* [WRITTEN INSTRUCTION] Could you continue the essay on the Beatles documentary and the Playboy Interviews from its final sentence?

* [SELECTED EXTRACT]
——

So we weren’t surprised to see the documentary showing Yoko as a mostly benign presence, more like a nuzzling newlywed than the intrusive dragon lady who supposedly broke up the Beatles. Paul: “They just want to stay together. … It’ll be comical 50 years from now to hear them say, the Beatles broke up because Yoko sat on an amp.”
Also: Good-natured, steady-drumming Ringo, chanting his “Octopus’ Garden,” prickly George, squirming under Paul’s guitar directions, trying out lyrics to his masterpiece, “Something,” as John suggests he use a nonsense phrase until the right one emerges: “Attracts me like a cauliflower.”
After watching Paul, annoyed at John’s lateness, create “Get Back” out of thin air, my favorite moment: The camera pans between the two battling Liverpool mates, guitar riffs twanging, finding a difficult chord for “Two of Us,” as the camera zooms in to show John nodding at Paul, grinning, signaling: Good one, that.
It couldn’t get much better.
‘What can I do to make it up to you boys?’ asked John
So, here’s what happened … many years ago.
In 1980, 10 years after the events in the documentary, after “Imagine” and several solo albums, Lennon had taken five years off. He memorably sowed wild oats, then devoted himself to being a dad and a house husband. Meanwhile, Beatlemania scarcely abated, with rumors of a reunion surfacing every other month.
I was running the New York office of Playboy, where I had the task of assigning the monthly Playboy Interviews. I was lucky, at a young age, to have inherited one of the jewels of magazine journalism. (We were all young then. My boss, legendary editor Arthur Kretchmer, was tapped to run editorial by Hugh Hefner at the age of 32.) In those days, the magazine had an enormous readership in the millions, many of whom read the articles. Interviews could go over 20,000 words. A typical holiday issue could be as thick as 300 pages — thus the space to let interviews run long. A fifth of the readers were women. The Playboy Interviews were collected, taught, had staying power.

——

* [PROVIDED MATERIAL]
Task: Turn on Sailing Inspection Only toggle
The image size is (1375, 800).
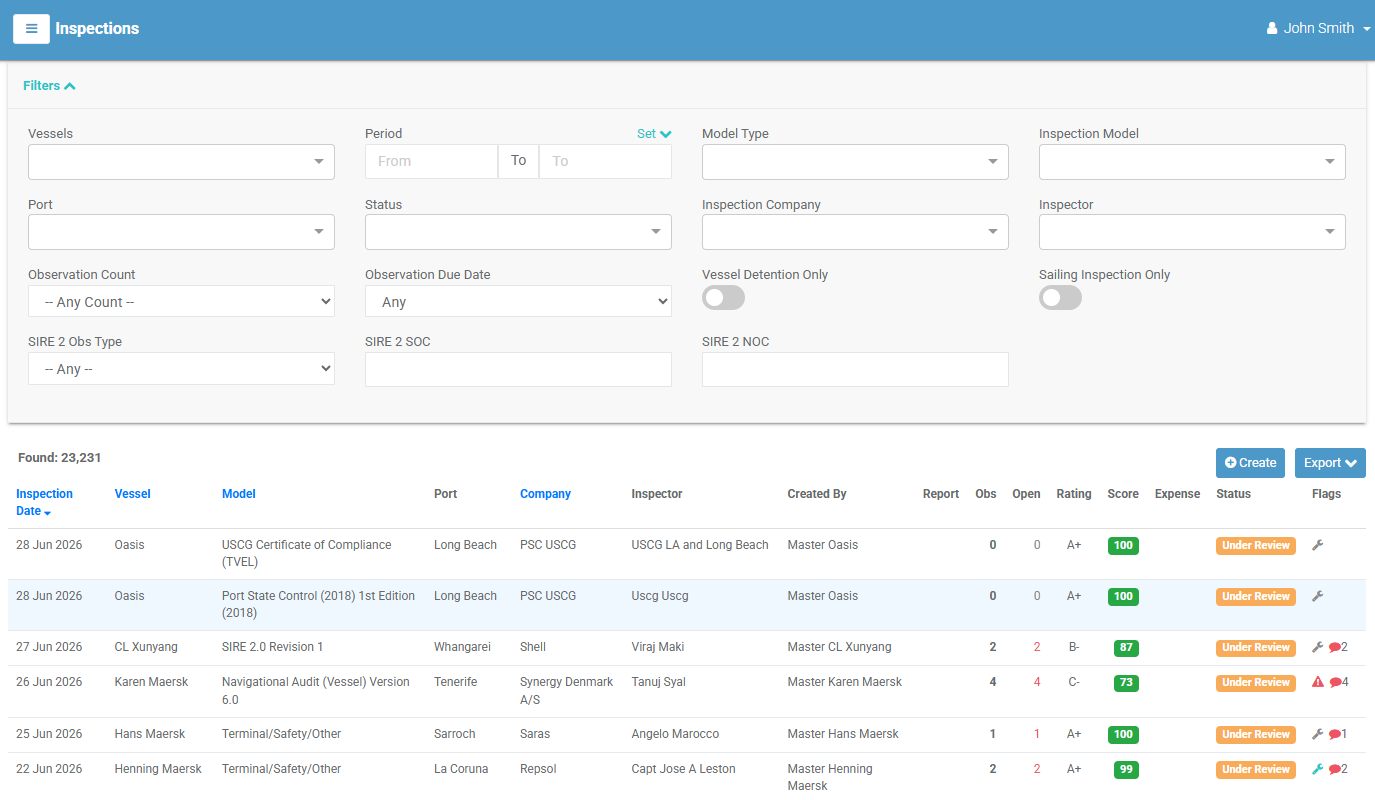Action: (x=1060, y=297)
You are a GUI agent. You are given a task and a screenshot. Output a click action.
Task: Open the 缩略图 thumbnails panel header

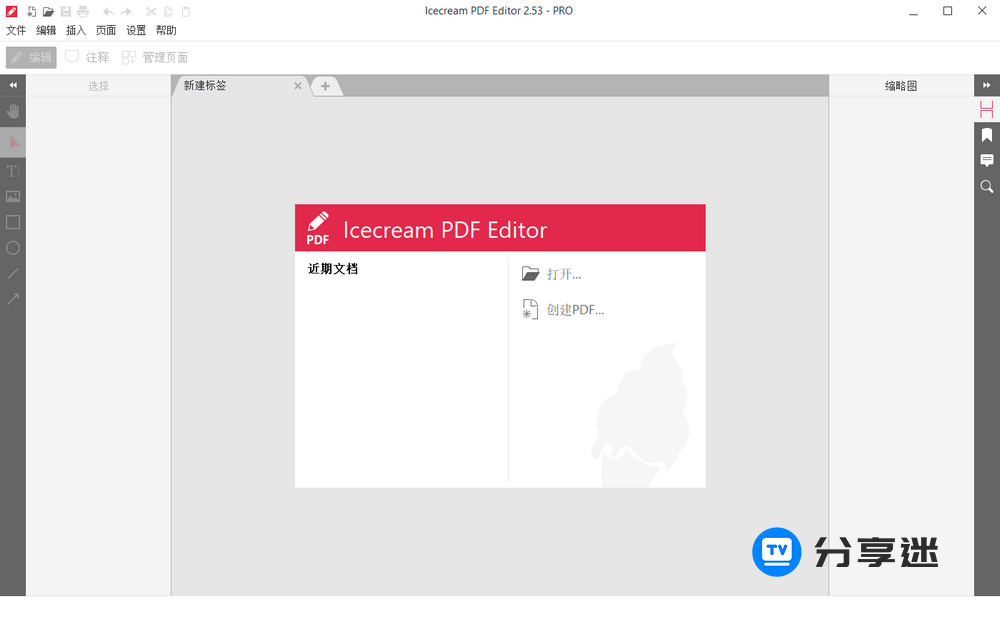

——

* [ANSWER TO THIS PROBLEM]
Before my time, there were interviews with Martin Luther King Jr., Vladimir Nabokov, John Wayne, Salvador Dali, Malcolm X (interviewed by pre-Roots Alex Haley, who turned his Q&A into the Autobiography of Malcolm X). In my time — before and after 1980 — we went in-depth with Jimmy Carter, Marlon Brando, Fidel Castro, Steve Jobs, Dolly Parton, Barbra Streisand, Donald Trump. The magazine was always an unlikely amalgam, but we took our interviews seriously. So did our subjects. It’s why I dared hope we could land one of the biggest catches of all: John Lennon.
We’d heard that Lennon was coming out with a new album, and after so much time out of the public eye, competition was intense to get an interview with him. First-timer David Sheff, a young California writer in his mid-20s, began pitching me on Lennon, finally wearing me down. He also knew his music. He got the assignment to land the ex-Beatle.
David managed to get through to Yoko, who made all the business decisions for the pair, while John stayed home to “bake bread” and write songs. “Home” was the Dakota, the “Rosemary’s Baby” manse on West 72nd Street.
Yoko had her eccentricities, no denying it. A numerologist, she demanded David’s birthdate — and that of his Playboy editor — before giving assent. David and I met her at the Dakota to go over ground rules. I wanted to make sure it was an exclusive. She wanted assurance it would be a joint John-and-Yoko interview.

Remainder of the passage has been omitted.